Is it really a "conspiracy theory" that white South African farmers are under threat?  No one denies that there was a slaughter of white farmers in neighboring Zimbabwe when "land reform" (i.e., seizure without compensation) was instituted in that country.  And it's no conspiracy theory that the black nationalist government of South Africa is eager to seize the land of white farmers.

So Trump was parroting a theory that is exaggerated but hardly a fantasy.  Perhaps those accusing Trump of promoting a "conspiracy theory" should ask the white farmers of South Africa just how safe and secure they feel in their homes today.

Donald Trump is being accused of spreading a "white nationalist conspiracy theory" about murdered South African farmers.  The current government is trying to change the constitution to allow for the seizure of white-owned farms without compensation.  Even before that, white farmers have been alarmed at what they say is a rising murder rate.

Washington Post:

White-nationalist groups have for years spread false claims about the murder rates, assertions that have been widely debunked.  Local police data shows the number of people murdered on farms has dropped by half over the past two decades – from 140 in 2001-2002 to 74 in 2016-2017, according to the Associated Press.

Trump's tweet appeared to come in response to a segment on Fox News in which host Tucker Carlson railed against a plan by South Africa's governing party to pursue constitutional changes allowing the government to redistribute land without compensating the owners.  The measure is designed to redress racial inequalities that have persisted for nearly a quarter-century after the end of apartheid in 1994.

White nationalists in the United States and South Africa, where a fringe group called Afriforum has advanced the conspiracy­theory, hailed the president's remarks.  David Duke, a former Ku Klux Klan leader, thanked Trump on Twitter and tweeted an image of a white woman holding a sign reading "Stop white genocide."  Mike Peinovich, a far-right podcast host, called Trump's endorsement "very big" and said that "this is how we slowly chip away at the all-consuming anti-white discourse."

Are white South African farmers exaggerating the threat?  In truth, it is impossible to get any accurate numbers about murders of whites in rural areas.

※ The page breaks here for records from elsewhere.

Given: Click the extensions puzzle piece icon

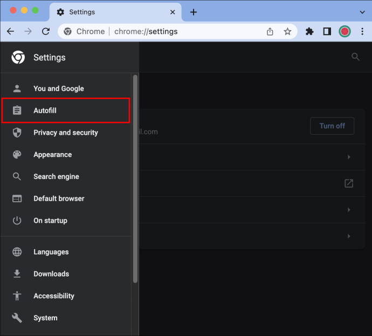Looking at the screenshot, I should [x=309, y=31].
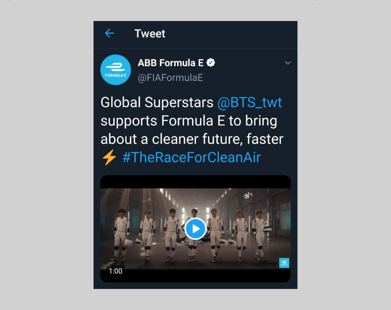Viewport: 391px width, 310px height.
Task: Click the tweet text 'supports Formula E to bring'
Action: 189,121
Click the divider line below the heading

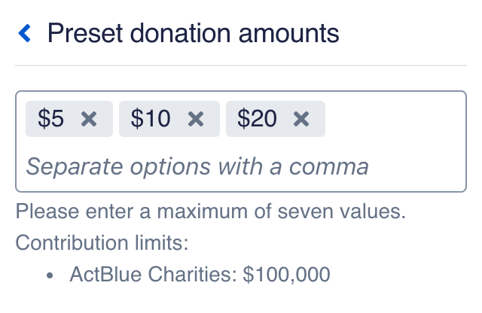[241, 65]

In a recent debate in South Africa's parliament, two different farm murder rates were shared.

"The farm murder rate is 133 per 100,000," Freedom Front Plus member of parliament, Pieter Groenewald, told fellow parliamentarians.

But 45 minutes later, the African Christian Democratic Party's Steve Swart cited a lower figure.

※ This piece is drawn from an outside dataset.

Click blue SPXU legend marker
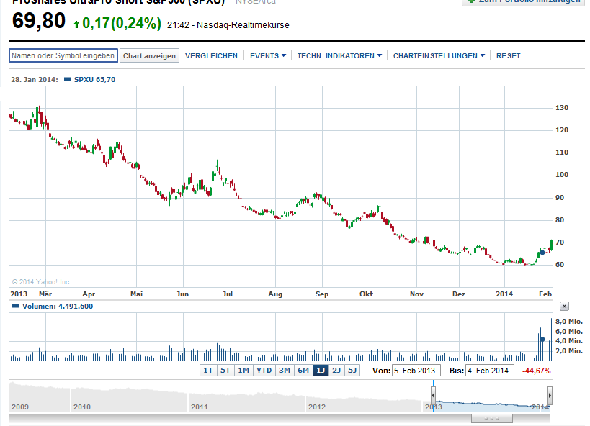The image size is (590, 426). [x=68, y=79]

"Whilst we have an unacceptably high murder rate in this nation of 34 people per 100,000, for farmers the figure is 97 per 100,000. Almost 3 times the average," claimed Swart.

So when white South Africans possibly exaggerate the numbers, it is a racist conspiracy, but when the nearly all black government possibly downplays the number of murders, it is to be believed without question?

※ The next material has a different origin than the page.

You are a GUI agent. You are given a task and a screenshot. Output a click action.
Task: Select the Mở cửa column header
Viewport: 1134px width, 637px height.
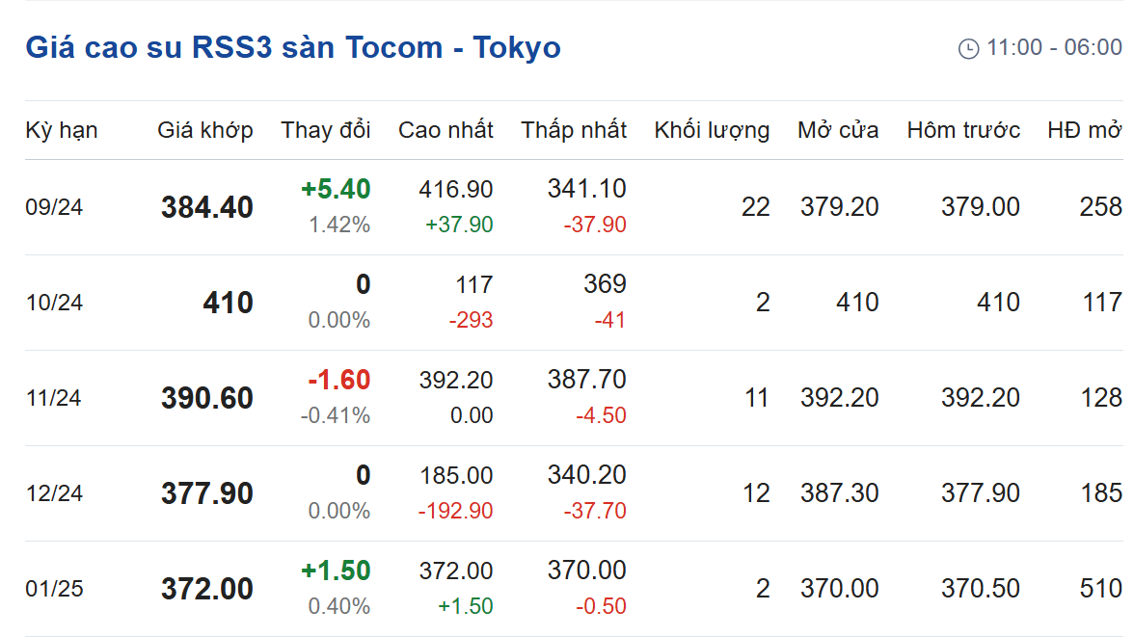(838, 130)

The questions are simple.  Are white farmers being targeted for death?  At least 74 were, according to the government's own figures, so you would have to answer "yes" to that question.  Are attacks increasing on South African farms?  There is a specific definition of "attack," and police have been keeping track since the '90s.  In fact, 2017 saw the highest number of attacks on South Africa's farms since 2011.  Those numbers are down from the early part of the century but are on the rise.

Is it really a "conspiracy theory" that white South African farmers are under threat?  No one denies that there was a slaughter of white farmers in neighboring Zimbabwe when "land reform" (i.e., seizure without compensation) was instituted in that country.  And it's no conspiracy theory that the black nationalist government of South Africa is eager to seize the land of white farmers.

So Trump was parroting a theory that is exaggerated but hardly a fantasy.  Perhaps those accusing Trump of promoting a "conspiracy theory" should ask the white farmers of South Africa just how safe and secure they feel in their homes today.